In an official travel alert issued Wednesday, the State Department warns that "Al Qaeda has threatened it will conduct terrorist attacks in Germany immediately prior to and following the federal elections on September 27."
"Al Qaeda recently released a video specifically warning Germany of attacks. German authorities are taking the threat seriously and have taken measures to enhance the level of security throughout the country," the alert continues, urging U.S. citizens to keep a "heightened situational awareness and a low profile."
Al Qaeda has shown a willingness to attack around election periods in the past. In 2004, terrorists bombed commuter trains in Madrid ahead of the Spanish elections. The attacks were credited with pushing the opposition party, which favored withdrawing Spanish troops from Iraq, to victory.
On Monday, ABC News' The Blotter reported that Bekkay Harrach, a 32-year-old German citizen-turned-terrorist appeared in a recent video saying al Qaeda cells in Germany are poised to attack if next week's German election outcome is not to the terrorist group's liking.
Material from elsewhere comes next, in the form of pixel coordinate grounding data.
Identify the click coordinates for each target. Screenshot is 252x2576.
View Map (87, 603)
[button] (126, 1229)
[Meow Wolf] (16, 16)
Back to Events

Appearing in front of red curtains, Bekkay Harrach delivers the message to his former countrymen in clear and strident language in a 26 minute-long video.
"If the German people choose war, then they have delivered their own sentence," he said in the video.
Harrach, who was born in Morocco and raised in Germany, also warned German Muslims to avoid public places and avoid any activity that is not absolutely necessary for the two weeks following the election, if a party in favor of continuing the German presence in Afghanistan is elected.
"Keep your children close to you," he said to Muslims in Germany.
Harrach, with his shoulder-length black curly hair, looked more like an elegant European playboy than a terrorist. In previous videos, Harrach wore a black robe that covered his face.
Experts say they fear a person like Harrach with northern European features can more easily slip under the radar of counter-terrorism and law enforcement agents and the Transportation Security Administration in the United States.
"The overt traditional garb and long beard is going to raise a red flag. They are adapting to us reacting, investigating, and prosecuting," said Brad Garrett, former FBI who was involved with terrorism-related investigations for years and is now an ABC News consultant.
"Al Qaeda is becoming more criminally sophisticated and they are recruiting more non-Arabs," said Garrett.